### MATERIAL SUPPLIED
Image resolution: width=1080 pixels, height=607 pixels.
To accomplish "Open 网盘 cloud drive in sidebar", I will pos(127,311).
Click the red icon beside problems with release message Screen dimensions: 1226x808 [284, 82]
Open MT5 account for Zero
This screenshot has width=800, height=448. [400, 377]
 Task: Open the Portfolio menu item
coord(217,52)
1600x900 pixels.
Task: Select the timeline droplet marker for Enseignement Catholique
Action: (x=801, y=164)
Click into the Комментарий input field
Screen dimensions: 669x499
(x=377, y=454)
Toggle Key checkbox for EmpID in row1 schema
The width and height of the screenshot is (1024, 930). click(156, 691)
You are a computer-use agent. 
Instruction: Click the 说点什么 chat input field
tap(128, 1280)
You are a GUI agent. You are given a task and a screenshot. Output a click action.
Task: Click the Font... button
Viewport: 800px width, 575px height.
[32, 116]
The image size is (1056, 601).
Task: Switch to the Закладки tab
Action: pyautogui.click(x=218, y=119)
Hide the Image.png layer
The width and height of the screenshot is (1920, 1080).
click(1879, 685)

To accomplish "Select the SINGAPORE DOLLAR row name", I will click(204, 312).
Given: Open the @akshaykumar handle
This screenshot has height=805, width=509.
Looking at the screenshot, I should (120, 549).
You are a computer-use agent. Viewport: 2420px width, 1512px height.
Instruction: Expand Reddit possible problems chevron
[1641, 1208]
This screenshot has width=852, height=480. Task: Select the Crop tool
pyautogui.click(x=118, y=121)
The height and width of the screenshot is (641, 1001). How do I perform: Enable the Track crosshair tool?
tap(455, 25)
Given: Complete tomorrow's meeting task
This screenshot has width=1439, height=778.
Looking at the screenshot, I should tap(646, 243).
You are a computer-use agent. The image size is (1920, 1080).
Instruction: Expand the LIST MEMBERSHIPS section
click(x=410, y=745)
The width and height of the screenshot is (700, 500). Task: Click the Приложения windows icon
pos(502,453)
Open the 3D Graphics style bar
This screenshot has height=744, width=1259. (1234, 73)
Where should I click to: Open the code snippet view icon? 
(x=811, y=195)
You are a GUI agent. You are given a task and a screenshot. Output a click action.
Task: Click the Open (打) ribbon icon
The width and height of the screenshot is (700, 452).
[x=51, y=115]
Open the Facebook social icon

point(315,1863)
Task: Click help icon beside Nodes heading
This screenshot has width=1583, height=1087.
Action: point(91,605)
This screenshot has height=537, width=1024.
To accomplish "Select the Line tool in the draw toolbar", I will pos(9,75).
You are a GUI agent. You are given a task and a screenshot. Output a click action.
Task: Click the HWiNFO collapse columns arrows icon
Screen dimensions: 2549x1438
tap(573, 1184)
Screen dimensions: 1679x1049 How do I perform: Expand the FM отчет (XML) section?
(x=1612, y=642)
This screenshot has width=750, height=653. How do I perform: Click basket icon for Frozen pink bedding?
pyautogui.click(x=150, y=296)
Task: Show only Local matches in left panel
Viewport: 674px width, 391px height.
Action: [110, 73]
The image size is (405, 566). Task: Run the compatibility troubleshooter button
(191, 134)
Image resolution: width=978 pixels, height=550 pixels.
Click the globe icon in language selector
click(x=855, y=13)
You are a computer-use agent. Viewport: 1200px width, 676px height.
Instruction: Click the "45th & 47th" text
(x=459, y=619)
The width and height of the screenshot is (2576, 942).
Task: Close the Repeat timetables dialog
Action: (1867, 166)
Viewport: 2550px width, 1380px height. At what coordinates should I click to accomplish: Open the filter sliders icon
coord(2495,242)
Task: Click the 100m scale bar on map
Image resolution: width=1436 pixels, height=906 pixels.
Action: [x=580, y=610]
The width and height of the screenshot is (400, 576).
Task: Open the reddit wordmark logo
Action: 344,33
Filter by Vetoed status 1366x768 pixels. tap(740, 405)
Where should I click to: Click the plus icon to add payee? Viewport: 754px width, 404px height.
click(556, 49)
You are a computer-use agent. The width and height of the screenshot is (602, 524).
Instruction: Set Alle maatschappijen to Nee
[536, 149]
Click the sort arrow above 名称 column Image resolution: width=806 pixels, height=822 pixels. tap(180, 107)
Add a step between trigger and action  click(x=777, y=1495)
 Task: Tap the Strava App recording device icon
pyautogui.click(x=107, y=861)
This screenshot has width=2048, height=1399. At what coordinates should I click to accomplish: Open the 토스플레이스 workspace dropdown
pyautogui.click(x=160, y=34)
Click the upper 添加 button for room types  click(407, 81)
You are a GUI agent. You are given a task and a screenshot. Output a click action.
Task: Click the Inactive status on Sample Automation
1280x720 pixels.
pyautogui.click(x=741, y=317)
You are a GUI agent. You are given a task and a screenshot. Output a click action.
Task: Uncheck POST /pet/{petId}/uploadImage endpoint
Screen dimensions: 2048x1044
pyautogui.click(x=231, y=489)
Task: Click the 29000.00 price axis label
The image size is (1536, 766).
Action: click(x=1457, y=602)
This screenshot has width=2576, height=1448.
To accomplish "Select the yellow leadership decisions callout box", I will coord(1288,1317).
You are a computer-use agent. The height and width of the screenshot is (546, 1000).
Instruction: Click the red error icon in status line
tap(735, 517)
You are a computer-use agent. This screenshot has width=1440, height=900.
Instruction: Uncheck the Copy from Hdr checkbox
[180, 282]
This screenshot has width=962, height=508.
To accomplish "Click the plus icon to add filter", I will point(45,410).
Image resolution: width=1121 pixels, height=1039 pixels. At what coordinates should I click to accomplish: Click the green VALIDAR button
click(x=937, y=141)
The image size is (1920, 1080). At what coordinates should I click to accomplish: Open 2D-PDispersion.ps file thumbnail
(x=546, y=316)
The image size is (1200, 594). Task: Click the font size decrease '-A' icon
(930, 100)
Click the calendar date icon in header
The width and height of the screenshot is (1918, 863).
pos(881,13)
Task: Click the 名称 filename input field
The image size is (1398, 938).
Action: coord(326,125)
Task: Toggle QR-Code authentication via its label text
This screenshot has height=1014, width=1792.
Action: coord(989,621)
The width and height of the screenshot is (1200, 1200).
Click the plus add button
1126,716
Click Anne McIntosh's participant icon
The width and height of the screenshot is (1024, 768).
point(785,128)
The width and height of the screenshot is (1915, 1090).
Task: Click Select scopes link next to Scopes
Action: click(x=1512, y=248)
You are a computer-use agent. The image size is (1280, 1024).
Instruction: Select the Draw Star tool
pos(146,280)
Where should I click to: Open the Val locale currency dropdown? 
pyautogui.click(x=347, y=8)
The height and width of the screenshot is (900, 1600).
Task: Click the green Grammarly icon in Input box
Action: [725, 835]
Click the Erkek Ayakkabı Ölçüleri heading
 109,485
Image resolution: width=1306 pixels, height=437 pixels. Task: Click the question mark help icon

### STATED GOAL
Repeat the listing above word for word, starting with the line that contains "will click(204, 312)." and going on through the line that contains "(x=811, y=195)".

### FULL RESPONSE
To accomplish "Select the SINGAPORE DOLLAR row name", I will click(204, 312).
Given: Open the @akshaykumar handle
This screenshot has height=805, width=509.
Looking at the screenshot, I should (120, 549).
You are a computer-use agent. Viewport: 2420px width, 1512px height.
Instruction: Expand Reddit possible problems chevron
[1641, 1208]
This screenshot has width=852, height=480. Task: Select the Crop tool
pyautogui.click(x=118, y=121)
The height and width of the screenshot is (641, 1001). How do I perform: Enable the Track crosshair tool?
tap(455, 25)
Given: Complete tomorrow's meeting task
This screenshot has width=1439, height=778.
Looking at the screenshot, I should tap(646, 243).
You are a computer-use agent. The image size is (1920, 1080).
Instruction: Expand the LIST MEMBERSHIPS section
click(x=410, y=745)
The width and height of the screenshot is (700, 500). Task: Click the Приложения windows icon
pos(502,453)
Open the 3D Graphics style bar
This screenshot has height=744, width=1259. (1234, 73)
Where should I click to: Open the code snippet view icon? 
(x=811, y=195)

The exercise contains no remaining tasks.